_STATED EXERCISE_:
Copy out the whole listing below line for line, with every word and number unchanged.

══ AVAILABLE RECORDS

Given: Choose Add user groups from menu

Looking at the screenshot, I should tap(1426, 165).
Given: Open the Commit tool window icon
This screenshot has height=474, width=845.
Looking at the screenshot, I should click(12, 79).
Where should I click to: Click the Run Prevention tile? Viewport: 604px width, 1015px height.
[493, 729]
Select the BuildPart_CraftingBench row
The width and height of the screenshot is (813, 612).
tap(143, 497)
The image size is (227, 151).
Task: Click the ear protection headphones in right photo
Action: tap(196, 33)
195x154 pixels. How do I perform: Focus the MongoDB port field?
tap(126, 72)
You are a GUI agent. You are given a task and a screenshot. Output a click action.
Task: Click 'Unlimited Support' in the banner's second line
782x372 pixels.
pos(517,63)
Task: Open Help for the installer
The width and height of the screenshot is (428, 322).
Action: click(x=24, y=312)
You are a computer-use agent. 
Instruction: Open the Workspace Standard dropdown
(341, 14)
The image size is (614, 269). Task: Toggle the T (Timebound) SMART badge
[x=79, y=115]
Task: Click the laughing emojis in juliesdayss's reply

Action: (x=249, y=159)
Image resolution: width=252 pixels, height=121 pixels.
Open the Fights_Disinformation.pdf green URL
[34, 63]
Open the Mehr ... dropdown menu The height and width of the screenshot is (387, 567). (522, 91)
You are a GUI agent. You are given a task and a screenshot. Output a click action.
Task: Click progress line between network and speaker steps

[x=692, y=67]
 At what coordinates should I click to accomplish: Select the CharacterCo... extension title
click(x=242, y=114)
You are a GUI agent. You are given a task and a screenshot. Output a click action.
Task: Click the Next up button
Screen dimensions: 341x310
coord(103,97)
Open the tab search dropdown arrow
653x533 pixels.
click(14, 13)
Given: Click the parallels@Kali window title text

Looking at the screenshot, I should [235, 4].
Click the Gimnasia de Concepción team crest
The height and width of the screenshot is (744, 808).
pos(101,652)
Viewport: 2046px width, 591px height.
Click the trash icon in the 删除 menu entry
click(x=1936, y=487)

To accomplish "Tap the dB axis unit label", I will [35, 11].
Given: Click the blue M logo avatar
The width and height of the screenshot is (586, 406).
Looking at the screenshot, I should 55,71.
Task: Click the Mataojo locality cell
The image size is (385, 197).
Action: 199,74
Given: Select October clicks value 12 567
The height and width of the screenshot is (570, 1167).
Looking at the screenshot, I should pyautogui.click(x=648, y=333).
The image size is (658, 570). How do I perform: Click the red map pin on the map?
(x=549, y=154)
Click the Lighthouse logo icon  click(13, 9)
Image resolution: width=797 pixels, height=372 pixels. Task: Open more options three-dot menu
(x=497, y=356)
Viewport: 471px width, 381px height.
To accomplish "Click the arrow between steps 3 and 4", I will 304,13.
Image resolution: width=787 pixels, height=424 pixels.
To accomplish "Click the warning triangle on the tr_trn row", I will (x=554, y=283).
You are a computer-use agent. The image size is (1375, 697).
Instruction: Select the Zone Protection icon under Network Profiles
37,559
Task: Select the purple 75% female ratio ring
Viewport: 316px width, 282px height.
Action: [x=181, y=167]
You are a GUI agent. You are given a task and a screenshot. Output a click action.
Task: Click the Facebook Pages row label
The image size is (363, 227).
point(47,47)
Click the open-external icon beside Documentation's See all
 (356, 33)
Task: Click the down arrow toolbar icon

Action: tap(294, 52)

════

_ANSWER IN FULL_:
Given: Choose Add user groups from menu

Looking at the screenshot, I should tap(1426, 165).
Given: Open the Commit tool window icon
This screenshot has height=474, width=845.
Looking at the screenshot, I should click(12, 79).
Where should I click to: Click the Run Prevention tile? Viewport: 604px width, 1015px height.
[493, 729]
Select the BuildPart_CraftingBench row
The width and height of the screenshot is (813, 612).
tap(143, 497)
The image size is (227, 151).
Task: Click the ear protection headphones in right photo
Action: tap(196, 33)
195x154 pixels. How do I perform: Focus the MongoDB port field?
tap(126, 72)
You are a GUI agent. You are given a task and a screenshot. Output a click action.
Task: Click 'Unlimited Support' in the banner's second line
782x372 pixels.
pos(517,63)
Task: Open Help for the installer
The width and height of the screenshot is (428, 322).
Action: click(x=24, y=312)
You are a computer-use agent. 
Instruction: Open the Workspace Standard dropdown
(341, 14)
The image size is (614, 269). Task: Toggle the T (Timebound) SMART badge
[x=79, y=115]
Task: Click the laughing emojis in juliesdayss's reply

Action: (x=249, y=159)
Image resolution: width=252 pixels, height=121 pixels.
Open the Fights_Disinformation.pdf green URL
[34, 63]
Open the Mehr ... dropdown menu The height and width of the screenshot is (387, 567). (522, 91)
You are a GUI agent. You are given a task and a screenshot. Output a click action.
Task: Click progress line between network and speaker steps

[x=692, y=67]
 At what coordinates should I click to accomplish: Select the CharacterCo... extension title
click(x=242, y=114)
You are a GUI agent. You are given a task and a screenshot. Output a click action.
Task: Click the Next up button
Screen dimensions: 341x310
coord(103,97)
Open the tab search dropdown arrow
653x533 pixels.
click(14, 13)
Given: Click the parallels@Kali window title text

Looking at the screenshot, I should [235, 4].
Click the Gimnasia de Concepción team crest
The height and width of the screenshot is (744, 808).
pos(101,652)
Viewport: 2046px width, 591px height.
Click the trash icon in the 删除 menu entry
click(x=1936, y=487)

To accomplish "Tap the dB axis unit label", I will [35, 11].
Given: Click the blue M logo avatar
The width and height of the screenshot is (586, 406).
Looking at the screenshot, I should 55,71.
Task: Click the Mataojo locality cell
The image size is (385, 197).
Action: 199,74
Given: Select October clicks value 12 567
The height and width of the screenshot is (570, 1167).
Looking at the screenshot, I should pyautogui.click(x=648, y=333).
The image size is (658, 570). How do I perform: Click the red map pin on the map?
(x=549, y=154)
Click the Lighthouse logo icon  click(13, 9)
Image resolution: width=797 pixels, height=372 pixels. Task: Open more options three-dot menu
(x=497, y=356)
Viewport: 471px width, 381px height.
To accomplish "Click the arrow between steps 3 and 4", I will 304,13.
Image resolution: width=787 pixels, height=424 pixels.
To accomplish "Click the warning triangle on the tr_trn row", I will (x=554, y=283).
You are a computer-use agent. The image size is (1375, 697).
Instruction: Select the Zone Protection icon under Network Profiles
37,559
Task: Select the purple 75% female ratio ring
Viewport: 316px width, 282px height.
Action: [x=181, y=167]
You are a GUI agent. You are given a task and a screenshot. Output a click action.
Task: Click the Facebook Pages row label
The image size is (363, 227).
point(47,47)
Click the open-external icon beside Documentation's See all
 (356, 33)
Task: Click the down arrow toolbar icon

Action: tap(294, 52)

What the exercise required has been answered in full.